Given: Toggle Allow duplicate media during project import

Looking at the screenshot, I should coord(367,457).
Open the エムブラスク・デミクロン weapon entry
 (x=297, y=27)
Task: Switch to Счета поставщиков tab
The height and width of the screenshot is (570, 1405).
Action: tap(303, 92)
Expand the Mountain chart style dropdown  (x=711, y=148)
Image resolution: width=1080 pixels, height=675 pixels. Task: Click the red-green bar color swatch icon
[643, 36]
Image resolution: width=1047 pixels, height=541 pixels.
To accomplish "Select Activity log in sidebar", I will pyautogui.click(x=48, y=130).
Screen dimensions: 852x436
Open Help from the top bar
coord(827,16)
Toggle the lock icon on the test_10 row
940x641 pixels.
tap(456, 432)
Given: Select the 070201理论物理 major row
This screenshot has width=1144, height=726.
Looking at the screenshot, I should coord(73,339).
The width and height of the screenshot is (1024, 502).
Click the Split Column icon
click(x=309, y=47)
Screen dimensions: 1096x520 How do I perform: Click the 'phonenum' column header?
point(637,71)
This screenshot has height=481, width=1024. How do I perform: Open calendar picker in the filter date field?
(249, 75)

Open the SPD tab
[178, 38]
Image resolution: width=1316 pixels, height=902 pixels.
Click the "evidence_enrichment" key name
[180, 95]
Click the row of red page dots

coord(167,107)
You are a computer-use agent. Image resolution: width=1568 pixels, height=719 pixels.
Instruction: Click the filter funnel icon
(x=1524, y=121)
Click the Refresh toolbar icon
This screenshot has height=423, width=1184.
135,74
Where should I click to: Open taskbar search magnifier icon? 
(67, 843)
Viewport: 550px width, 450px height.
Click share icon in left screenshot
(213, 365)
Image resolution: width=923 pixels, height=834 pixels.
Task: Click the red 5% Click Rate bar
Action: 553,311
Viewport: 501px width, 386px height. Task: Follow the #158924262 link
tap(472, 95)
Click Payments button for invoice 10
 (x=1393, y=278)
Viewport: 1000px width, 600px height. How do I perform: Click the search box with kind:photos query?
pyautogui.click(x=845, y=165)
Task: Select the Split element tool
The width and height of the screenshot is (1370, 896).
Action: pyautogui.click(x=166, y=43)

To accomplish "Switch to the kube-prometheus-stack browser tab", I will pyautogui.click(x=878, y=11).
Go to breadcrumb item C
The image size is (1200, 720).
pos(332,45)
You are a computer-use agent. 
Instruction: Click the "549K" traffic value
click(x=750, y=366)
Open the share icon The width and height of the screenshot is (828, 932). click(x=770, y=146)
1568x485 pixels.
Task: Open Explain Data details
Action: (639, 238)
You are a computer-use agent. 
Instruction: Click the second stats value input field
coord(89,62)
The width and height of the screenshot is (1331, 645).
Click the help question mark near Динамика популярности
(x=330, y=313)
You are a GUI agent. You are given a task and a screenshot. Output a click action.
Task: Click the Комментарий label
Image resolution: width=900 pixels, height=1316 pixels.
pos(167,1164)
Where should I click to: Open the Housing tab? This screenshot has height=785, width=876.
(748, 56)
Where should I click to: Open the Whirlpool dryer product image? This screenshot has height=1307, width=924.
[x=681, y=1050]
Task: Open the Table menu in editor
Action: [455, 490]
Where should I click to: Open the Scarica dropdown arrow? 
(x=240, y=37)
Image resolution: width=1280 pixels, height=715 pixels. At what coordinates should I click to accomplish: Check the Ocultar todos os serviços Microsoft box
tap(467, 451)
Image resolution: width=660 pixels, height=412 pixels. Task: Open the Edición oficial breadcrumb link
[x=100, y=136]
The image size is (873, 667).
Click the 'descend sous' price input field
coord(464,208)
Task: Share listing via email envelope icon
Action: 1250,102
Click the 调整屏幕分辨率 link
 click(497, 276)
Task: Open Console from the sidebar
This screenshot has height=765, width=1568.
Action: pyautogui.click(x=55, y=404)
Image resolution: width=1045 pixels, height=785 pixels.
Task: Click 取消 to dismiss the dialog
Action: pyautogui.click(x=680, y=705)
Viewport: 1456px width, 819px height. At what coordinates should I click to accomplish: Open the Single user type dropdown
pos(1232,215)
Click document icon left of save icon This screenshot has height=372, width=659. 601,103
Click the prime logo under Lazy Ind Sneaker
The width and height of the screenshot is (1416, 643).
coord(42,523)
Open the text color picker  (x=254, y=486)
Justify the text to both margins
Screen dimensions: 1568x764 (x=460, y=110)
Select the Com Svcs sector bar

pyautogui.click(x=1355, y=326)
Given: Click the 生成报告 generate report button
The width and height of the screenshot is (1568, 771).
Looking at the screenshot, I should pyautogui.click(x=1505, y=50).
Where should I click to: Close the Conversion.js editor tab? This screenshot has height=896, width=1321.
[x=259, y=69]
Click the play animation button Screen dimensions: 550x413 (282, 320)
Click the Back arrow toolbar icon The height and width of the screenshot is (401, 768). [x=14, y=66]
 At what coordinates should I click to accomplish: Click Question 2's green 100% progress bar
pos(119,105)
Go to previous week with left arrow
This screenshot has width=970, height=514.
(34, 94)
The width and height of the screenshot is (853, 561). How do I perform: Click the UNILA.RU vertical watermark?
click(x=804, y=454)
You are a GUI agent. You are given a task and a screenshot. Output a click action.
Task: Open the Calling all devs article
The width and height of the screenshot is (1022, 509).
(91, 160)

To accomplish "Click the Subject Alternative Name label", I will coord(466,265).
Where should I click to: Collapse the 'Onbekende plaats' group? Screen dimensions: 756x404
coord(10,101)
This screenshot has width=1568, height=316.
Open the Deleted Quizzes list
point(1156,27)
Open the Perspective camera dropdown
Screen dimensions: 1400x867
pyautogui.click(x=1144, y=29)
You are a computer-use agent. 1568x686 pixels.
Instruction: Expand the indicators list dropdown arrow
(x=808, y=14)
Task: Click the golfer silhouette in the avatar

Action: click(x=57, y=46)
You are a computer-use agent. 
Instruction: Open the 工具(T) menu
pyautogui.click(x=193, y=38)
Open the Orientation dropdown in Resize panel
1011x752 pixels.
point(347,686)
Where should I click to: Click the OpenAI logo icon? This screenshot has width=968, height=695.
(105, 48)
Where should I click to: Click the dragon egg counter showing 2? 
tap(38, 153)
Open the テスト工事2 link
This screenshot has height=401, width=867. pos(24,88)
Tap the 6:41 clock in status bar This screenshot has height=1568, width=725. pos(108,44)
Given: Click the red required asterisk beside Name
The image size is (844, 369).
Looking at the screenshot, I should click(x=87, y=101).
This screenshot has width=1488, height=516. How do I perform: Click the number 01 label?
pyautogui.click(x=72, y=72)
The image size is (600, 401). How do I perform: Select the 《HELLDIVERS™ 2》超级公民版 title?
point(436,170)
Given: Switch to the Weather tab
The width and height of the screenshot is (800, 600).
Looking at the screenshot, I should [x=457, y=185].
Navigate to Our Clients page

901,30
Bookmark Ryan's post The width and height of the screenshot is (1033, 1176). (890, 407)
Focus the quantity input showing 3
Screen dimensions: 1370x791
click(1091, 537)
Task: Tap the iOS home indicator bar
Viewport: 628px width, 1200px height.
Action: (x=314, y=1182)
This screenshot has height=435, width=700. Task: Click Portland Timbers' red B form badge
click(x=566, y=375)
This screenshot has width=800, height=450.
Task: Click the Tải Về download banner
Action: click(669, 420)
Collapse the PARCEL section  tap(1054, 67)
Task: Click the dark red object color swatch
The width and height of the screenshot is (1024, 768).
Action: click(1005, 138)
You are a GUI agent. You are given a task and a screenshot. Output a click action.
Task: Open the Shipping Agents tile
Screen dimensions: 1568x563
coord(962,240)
....................
§ TASK: From the listing, copy each line containing the word "will".

§ SOLUTION TO THIS PROBLEM:
To accomplish "Select Activity log in sidebar", I will pyautogui.click(x=48, y=130).
To accomplish "Switch to the kube-prometheus-stack browser tab", I will pyautogui.click(x=878, y=11).
To accomplish "Click the Subject Alternative Name label", I will coord(466,265).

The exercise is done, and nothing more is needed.